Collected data
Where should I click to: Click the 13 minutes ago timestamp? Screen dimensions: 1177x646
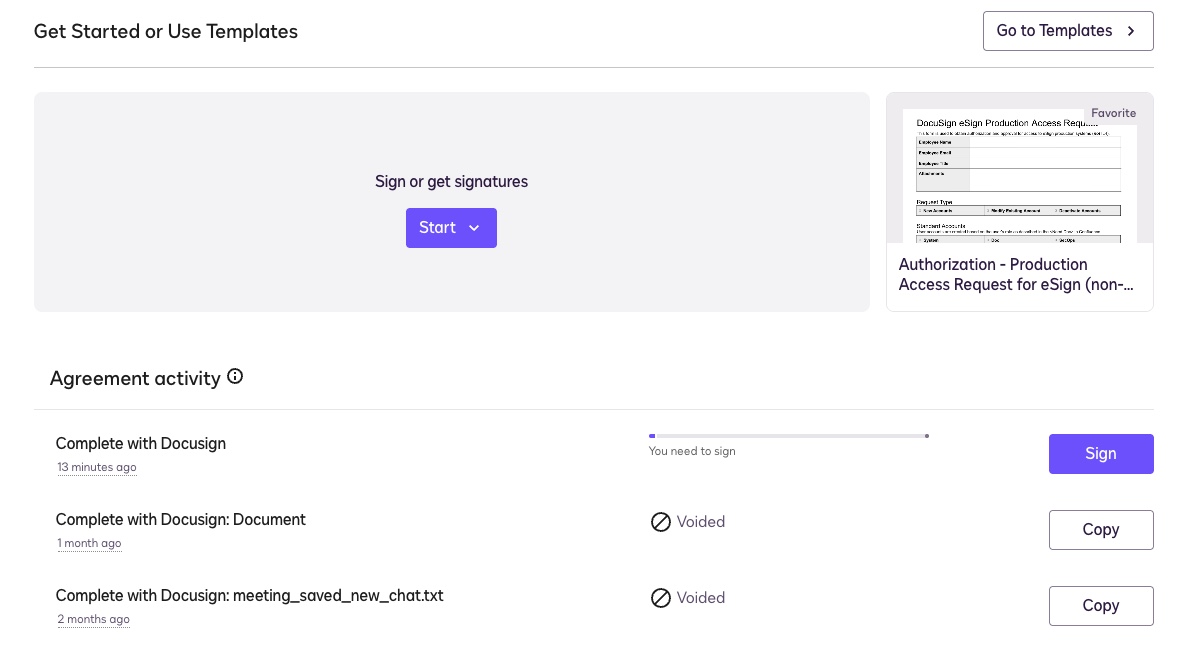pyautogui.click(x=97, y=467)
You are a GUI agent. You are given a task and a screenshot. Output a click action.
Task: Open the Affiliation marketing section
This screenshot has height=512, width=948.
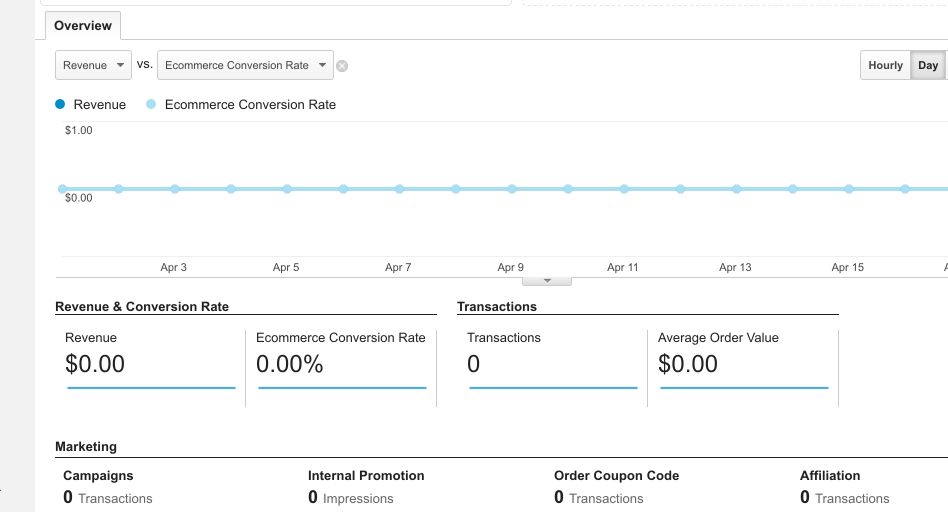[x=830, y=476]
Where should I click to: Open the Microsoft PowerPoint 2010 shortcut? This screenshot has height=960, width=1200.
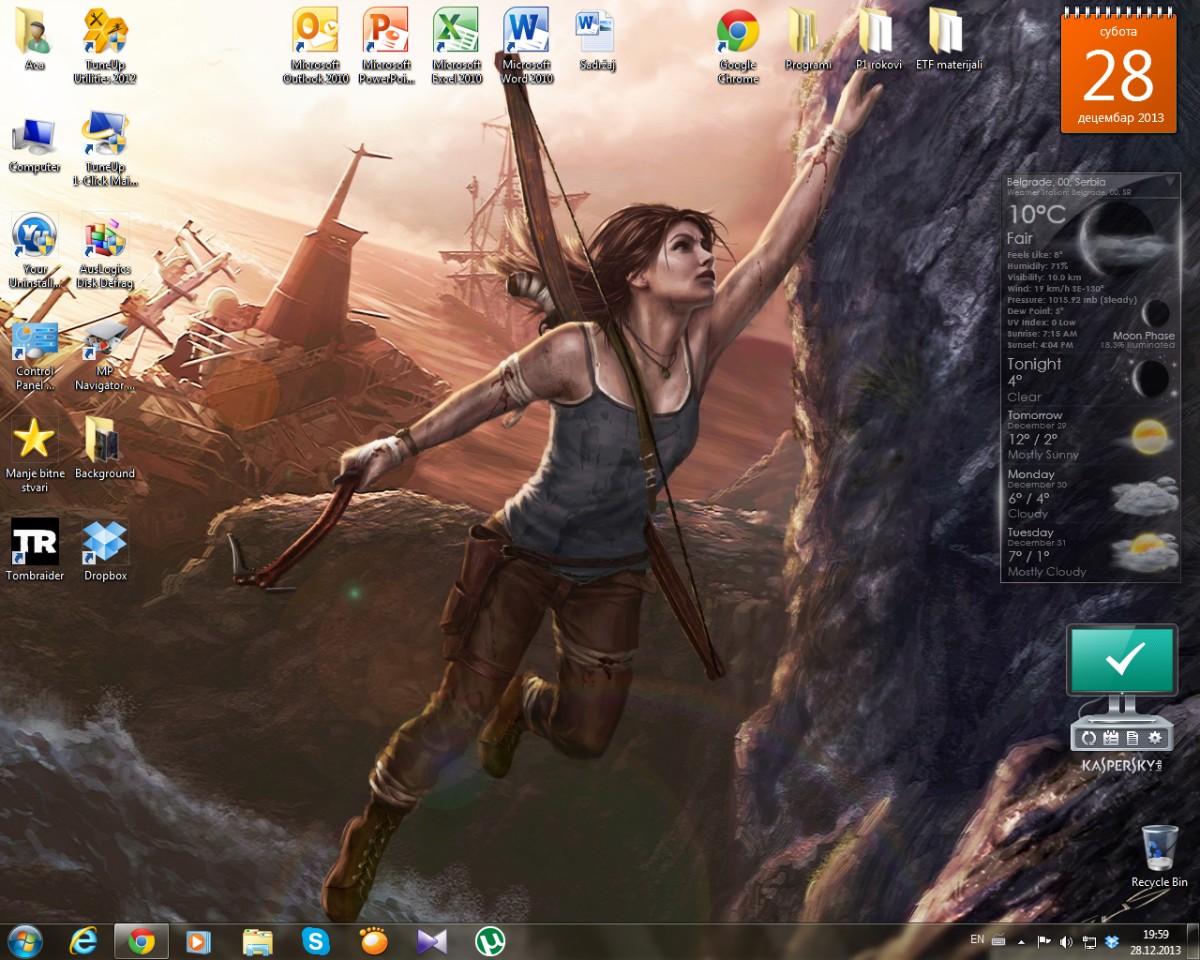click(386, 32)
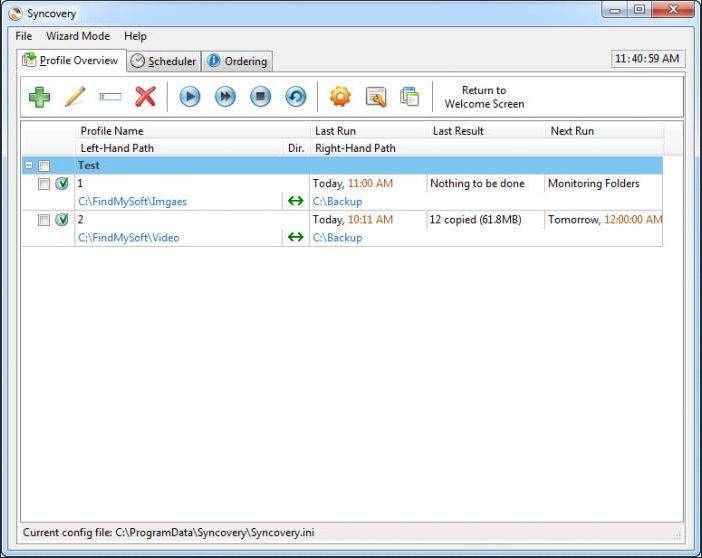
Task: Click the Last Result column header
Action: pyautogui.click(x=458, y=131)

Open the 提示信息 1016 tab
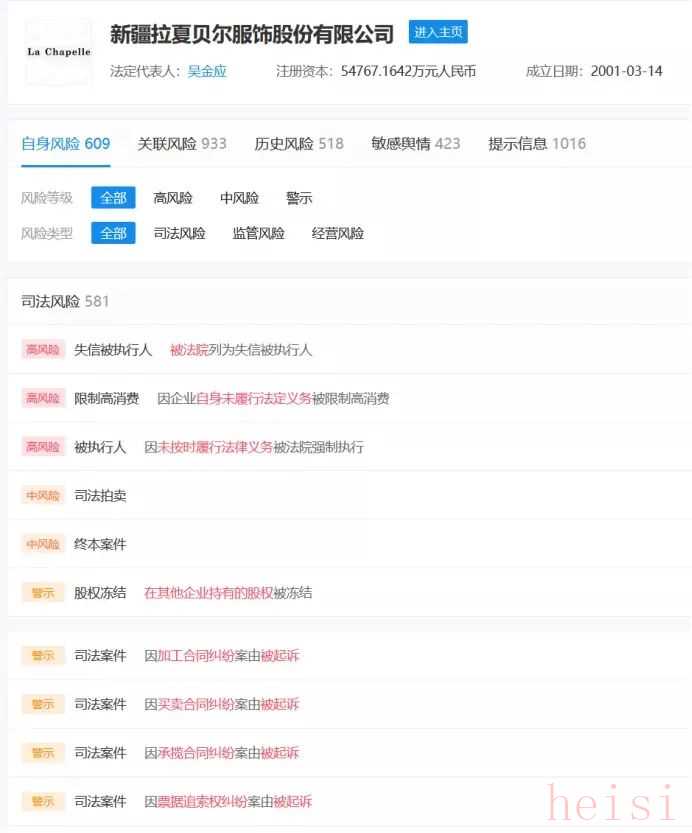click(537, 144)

**Exercise goal**
Drop the images; copy every entry above exactly.

**Reply to the task**
Where should I click to: Click the 13 minutes ago timestamp? Screen dimensions: 1177x646
pyautogui.click(x=97, y=467)
You are a GUI agent. You are given a task and a screenshot. Output a click action.
Task: Open the Affiliation marketing section
This screenshot has height=512, width=948.
[x=830, y=476]
Where should I click to: Open the Microsoft PowerPoint 2010 shortcut? This screenshot has height=960, width=1200.
click(386, 32)
Task: Click the Last Result column header
Action: pyautogui.click(x=458, y=131)

Open the 提示信息 1016 tab
click(537, 144)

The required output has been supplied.